Textauszug ->
Verwunderlich ist dieser Vorgang insofern, dass auch 80% der SPD-Kandidaten dem Wegfall von Parkplätzen für einen sicheren Radverkehr zustimmen. Vor der letzten Abgeordnetenhauswahl sagten die große Mehrheit der SPD-Kandidaten, dass für Radwege auch Parkplätze wegfallen müssten. Diese Umfrage ist von der NGO Abgeordnetenwatch im Sommer 2016 veröffentlicht worden.

Die Fahrradinitiative hat nun mit einem Offenen Brief an den Regierenden Bürgermeister reagiert und sich hinter die Stadträtin gestellt. Hier das Schreiben, das dem Büro des Regierenden Bürgermeisters im Verlauf des Samstages zugestellt wird, im Wortlaut:

 

Sehr geehrter Herr Regierender Bürgermeister, sehr geehrter Herr Müller,

wie wir der Presse entnommen haben, wenden Sie sich gegen den Wegfall von Parkplätzen in der Einbahnstraße Schulenburgring im Stadtteil Tempelhof. Dabei greifen Sie eine Anordnung der zuständigen Stadträtin Frau Heiß an und fahren ihr öffentlich in die Parade.

Im FahrRat, dem bezirklichen Gremium zur Beratung von Fahrradangelegenheiten und im Ausschuss Straßen, Verkehr, Grün und Umwelt haben die Fahrradverbände Netzwerk Fahrradfreundliches Tempelhof-Schöneberg, Volksentscheid Fahrrad, die ADFC Stadtteilgruppen Tempelhof und Schöneberg, der BUND und der VCD zusammen mit den Ausschussmitgliedern aller Parteien mehrmals über die Einbahnstraße Schulenburgring beraten. Sie ist als Umgehungsmöglichkeit des stark verkehrsbelasteten Tempelhofer Damms für den Radverkehr von großer Bedeutung.

Im Koalitionsvertrag steht, dass Einbahnstraßen, soweit möglich in beide Richtungen für den Radverkehr geöffnet werden sollen. Das ist für den Schulenburgring geschehen.

Dabei muss die Sichtbarkeit und Sicherheit des Radverkehrs auch in der Gegenrichtung gewährleistet werden. Dies ist auch gelungen, indem in dem engen, in der Kurve liegenden und somit schlecht einsehbaren Einmündungsbereich des Schulenburgrings in die Manfred-von-Richthofen-Straße die Sichtbeziehungen der Verkehrsteilnehmer durch die Umwidmung von Kfz-Stellplätzen sichergestellt wurde.

Bereitgestellte Daten ->
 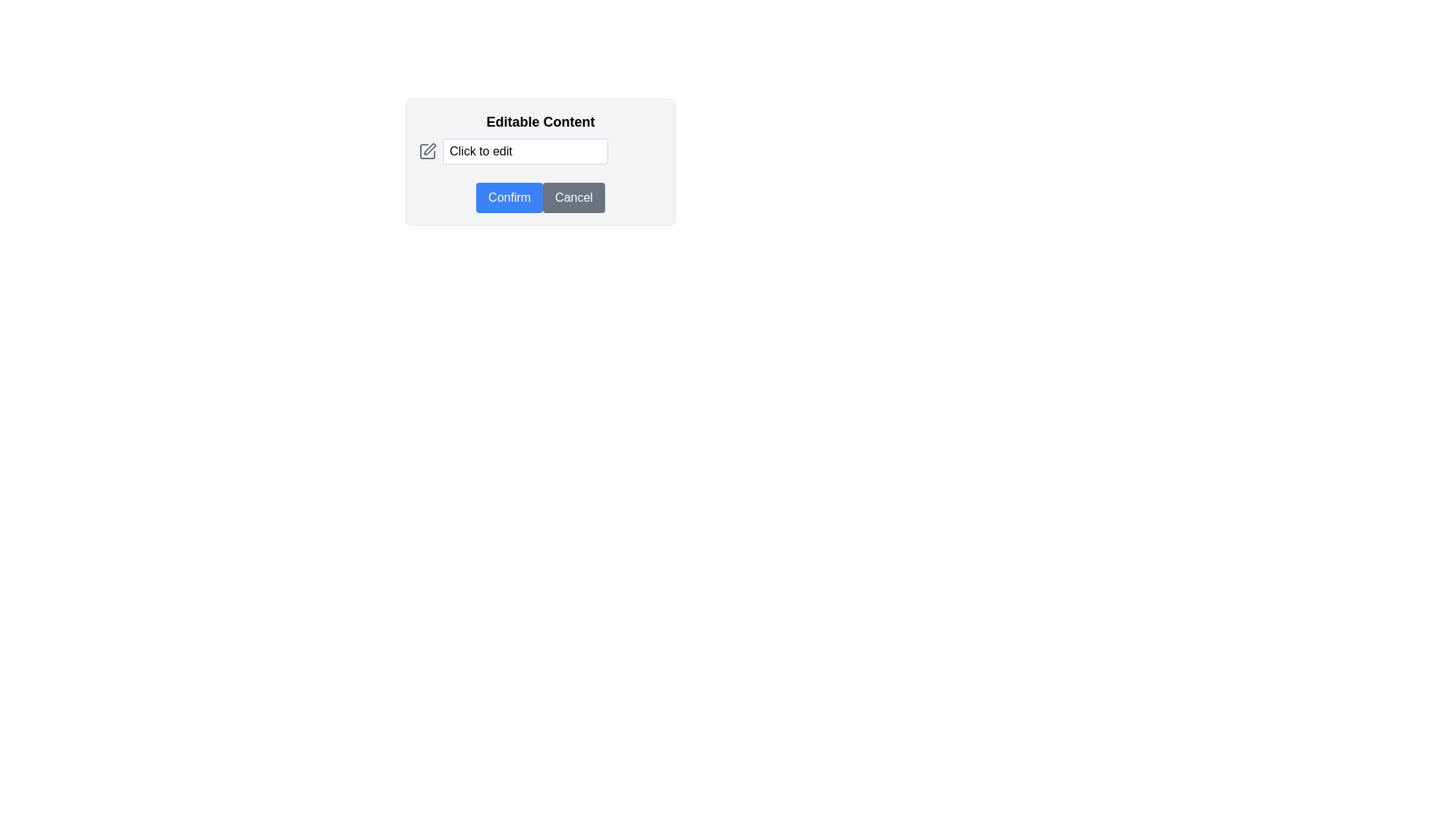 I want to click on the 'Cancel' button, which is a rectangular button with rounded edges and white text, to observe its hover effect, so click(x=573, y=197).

* * *

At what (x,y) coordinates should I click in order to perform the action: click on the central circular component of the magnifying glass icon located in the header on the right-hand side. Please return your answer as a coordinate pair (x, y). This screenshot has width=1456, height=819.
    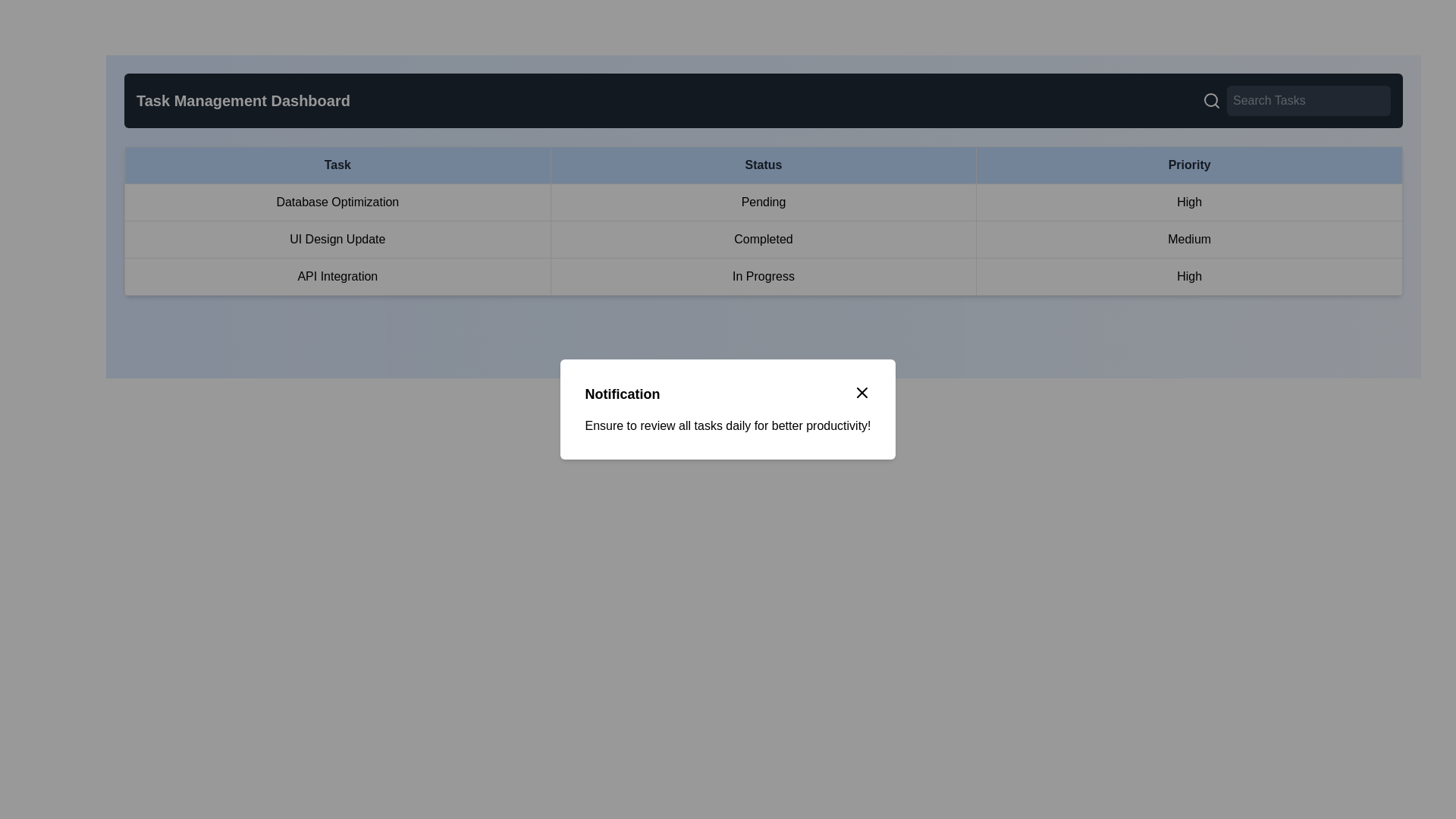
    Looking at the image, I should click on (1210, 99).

Aufgabenstellung ->
Von wem wurde laut dem Textauszug im Sommer 2016 die Umfrage unter den SPD-Kandidaten veröffentlicht? Stütze dich ausschließlich auf den Textauszug.

Lösung ->
Von der NGO Abgeordnetenwatch.